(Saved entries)
▬▬▬▬▬▬▬▬▬▬

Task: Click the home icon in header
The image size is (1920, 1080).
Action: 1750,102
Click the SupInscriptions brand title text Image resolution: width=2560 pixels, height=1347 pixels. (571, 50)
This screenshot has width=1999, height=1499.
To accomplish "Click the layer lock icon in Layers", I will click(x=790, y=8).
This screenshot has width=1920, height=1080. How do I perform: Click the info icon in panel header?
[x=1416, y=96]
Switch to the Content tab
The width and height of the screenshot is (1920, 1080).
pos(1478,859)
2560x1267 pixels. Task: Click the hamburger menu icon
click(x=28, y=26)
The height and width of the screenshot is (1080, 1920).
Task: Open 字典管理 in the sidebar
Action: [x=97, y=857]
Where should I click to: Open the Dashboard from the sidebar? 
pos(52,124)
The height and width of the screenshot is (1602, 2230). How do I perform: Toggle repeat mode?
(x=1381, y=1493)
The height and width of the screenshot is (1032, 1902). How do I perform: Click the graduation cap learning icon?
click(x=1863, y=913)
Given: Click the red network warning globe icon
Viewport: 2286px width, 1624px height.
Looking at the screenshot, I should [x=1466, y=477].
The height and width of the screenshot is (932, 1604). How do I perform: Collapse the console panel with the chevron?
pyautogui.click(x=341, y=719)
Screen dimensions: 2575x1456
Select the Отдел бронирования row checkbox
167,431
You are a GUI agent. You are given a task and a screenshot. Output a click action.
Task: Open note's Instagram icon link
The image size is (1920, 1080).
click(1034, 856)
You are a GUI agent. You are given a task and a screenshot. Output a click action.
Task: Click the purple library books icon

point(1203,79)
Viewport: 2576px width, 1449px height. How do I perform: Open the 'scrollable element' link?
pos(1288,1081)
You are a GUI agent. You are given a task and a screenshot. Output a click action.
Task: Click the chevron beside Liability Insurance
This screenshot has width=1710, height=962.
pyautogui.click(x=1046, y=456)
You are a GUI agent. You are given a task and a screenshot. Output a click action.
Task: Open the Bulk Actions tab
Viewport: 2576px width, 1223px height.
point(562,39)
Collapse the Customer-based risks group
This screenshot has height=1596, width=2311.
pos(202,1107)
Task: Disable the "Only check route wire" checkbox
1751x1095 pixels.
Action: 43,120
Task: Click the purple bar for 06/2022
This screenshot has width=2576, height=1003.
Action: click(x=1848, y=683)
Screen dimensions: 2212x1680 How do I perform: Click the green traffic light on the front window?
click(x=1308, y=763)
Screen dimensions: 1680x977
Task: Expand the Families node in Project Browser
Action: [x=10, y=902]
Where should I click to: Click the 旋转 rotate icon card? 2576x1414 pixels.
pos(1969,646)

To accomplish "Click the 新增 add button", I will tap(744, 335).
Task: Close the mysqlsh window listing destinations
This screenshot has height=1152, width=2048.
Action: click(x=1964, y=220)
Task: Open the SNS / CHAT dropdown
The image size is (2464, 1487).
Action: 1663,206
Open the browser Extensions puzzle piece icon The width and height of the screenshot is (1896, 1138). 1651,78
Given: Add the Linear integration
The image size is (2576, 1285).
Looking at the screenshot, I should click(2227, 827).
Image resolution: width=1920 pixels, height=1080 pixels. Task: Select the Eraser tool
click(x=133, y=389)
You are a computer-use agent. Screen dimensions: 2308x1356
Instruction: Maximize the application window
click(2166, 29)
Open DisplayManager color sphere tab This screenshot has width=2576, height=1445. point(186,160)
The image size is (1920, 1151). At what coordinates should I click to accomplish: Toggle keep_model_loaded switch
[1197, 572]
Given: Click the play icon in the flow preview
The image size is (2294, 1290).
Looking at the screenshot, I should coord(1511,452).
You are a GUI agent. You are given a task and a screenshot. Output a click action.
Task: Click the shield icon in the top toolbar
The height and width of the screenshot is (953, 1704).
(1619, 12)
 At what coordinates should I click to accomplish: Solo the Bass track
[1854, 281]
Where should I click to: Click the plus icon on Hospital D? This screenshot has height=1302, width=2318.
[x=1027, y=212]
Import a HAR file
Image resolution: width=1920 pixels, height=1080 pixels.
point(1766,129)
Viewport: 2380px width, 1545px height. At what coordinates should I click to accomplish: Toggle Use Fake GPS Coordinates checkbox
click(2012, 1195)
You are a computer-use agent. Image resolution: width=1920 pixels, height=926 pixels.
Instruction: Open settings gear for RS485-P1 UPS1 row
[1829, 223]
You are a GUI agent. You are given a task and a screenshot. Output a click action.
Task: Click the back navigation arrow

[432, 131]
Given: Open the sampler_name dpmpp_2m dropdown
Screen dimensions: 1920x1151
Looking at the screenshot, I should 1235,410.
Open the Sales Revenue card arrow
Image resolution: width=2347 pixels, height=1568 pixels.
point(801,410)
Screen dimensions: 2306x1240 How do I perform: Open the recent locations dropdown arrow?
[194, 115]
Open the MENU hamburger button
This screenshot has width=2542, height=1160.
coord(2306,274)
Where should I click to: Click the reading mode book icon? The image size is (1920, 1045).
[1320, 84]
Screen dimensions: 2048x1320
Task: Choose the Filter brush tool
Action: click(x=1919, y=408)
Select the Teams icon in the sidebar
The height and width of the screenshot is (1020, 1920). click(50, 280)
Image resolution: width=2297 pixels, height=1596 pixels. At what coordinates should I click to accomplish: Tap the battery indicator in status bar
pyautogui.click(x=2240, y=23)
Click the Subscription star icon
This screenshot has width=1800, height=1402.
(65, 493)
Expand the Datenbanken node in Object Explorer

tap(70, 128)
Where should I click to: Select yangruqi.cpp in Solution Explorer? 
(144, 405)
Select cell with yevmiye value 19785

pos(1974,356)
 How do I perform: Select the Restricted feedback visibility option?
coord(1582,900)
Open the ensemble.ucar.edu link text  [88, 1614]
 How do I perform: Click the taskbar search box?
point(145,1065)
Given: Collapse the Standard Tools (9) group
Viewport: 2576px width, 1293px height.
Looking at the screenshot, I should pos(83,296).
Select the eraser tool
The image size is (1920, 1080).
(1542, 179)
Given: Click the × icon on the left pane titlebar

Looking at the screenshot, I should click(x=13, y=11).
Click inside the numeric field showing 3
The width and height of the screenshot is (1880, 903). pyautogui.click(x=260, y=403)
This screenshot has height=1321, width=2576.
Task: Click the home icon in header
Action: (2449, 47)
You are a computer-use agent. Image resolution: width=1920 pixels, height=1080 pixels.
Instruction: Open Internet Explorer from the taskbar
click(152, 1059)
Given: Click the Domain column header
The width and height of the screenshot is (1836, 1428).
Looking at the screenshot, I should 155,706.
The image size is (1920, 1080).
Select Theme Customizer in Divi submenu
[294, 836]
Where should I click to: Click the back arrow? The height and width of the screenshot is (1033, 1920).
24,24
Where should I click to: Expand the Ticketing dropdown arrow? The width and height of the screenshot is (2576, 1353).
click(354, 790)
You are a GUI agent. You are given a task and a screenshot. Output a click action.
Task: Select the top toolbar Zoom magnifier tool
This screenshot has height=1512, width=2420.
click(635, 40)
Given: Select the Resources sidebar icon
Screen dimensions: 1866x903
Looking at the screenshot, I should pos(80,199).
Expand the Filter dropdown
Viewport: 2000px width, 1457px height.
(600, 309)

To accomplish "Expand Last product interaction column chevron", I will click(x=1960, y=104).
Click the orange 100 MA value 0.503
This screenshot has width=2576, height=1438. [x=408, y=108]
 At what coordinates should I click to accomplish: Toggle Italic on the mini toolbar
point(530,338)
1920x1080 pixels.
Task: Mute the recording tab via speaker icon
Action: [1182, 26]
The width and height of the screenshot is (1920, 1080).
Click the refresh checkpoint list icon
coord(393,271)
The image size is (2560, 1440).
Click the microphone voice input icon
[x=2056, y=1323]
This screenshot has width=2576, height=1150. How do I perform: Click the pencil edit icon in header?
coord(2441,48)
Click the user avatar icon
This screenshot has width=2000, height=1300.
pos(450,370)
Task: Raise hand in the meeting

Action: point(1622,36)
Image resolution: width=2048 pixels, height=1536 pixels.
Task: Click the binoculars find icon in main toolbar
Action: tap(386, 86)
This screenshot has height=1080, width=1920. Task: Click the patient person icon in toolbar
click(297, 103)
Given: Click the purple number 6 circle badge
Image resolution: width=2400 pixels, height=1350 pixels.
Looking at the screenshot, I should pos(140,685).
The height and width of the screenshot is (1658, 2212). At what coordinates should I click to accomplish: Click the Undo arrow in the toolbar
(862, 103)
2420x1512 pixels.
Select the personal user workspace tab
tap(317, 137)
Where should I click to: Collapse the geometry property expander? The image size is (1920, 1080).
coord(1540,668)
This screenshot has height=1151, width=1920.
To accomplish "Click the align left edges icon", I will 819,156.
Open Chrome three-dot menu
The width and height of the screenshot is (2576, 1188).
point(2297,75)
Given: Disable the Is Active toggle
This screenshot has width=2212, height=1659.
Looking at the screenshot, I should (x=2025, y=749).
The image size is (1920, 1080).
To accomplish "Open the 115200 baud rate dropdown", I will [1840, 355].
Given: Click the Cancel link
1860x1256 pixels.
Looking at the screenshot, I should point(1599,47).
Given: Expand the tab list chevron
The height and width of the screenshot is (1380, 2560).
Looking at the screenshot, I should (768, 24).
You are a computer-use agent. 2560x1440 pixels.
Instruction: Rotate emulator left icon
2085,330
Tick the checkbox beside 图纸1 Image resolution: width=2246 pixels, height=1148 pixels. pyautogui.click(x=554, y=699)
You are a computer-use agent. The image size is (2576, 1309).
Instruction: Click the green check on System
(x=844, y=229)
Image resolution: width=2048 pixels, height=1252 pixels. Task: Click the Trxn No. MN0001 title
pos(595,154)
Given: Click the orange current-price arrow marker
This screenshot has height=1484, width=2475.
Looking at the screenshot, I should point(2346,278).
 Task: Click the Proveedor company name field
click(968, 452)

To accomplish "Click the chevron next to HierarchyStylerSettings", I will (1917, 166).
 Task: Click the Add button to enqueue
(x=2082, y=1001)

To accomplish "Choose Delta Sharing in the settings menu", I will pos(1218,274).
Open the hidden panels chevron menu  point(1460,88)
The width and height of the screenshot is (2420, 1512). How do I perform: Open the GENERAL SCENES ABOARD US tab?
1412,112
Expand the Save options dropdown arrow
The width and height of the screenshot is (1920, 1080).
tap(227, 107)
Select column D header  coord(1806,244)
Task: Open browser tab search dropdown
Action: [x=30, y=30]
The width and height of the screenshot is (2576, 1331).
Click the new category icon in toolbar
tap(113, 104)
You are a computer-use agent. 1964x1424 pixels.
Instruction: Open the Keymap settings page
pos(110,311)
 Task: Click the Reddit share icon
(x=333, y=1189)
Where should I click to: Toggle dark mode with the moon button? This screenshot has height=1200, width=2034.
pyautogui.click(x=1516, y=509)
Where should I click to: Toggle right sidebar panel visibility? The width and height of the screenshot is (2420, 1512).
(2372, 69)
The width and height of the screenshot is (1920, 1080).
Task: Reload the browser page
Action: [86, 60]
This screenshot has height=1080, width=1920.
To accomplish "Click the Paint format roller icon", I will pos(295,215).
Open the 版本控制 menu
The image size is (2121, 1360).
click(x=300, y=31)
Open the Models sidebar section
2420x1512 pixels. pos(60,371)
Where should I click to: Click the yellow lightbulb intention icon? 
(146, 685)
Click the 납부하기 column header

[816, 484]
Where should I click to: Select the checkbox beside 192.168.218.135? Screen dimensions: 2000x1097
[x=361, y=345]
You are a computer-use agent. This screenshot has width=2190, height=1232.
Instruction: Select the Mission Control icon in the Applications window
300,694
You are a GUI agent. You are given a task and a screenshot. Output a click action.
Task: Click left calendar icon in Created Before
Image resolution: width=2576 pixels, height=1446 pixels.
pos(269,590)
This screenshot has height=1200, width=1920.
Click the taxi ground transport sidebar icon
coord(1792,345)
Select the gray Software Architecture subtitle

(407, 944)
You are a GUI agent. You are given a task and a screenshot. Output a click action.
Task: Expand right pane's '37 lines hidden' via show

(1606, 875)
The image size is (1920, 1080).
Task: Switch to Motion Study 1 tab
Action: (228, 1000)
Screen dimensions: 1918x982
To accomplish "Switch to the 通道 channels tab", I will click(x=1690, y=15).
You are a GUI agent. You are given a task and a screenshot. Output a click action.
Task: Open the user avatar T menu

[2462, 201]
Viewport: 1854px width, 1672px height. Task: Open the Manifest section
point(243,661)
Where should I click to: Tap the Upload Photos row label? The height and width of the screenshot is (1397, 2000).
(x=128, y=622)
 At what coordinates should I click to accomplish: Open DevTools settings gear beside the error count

▬▬▬▬▬▬▬▬▬▬

Among the entries, find each line that includes the string "group" and copy it.

Collapse the Customer-based risks group
Given: Collapse the Standard Tools (9) group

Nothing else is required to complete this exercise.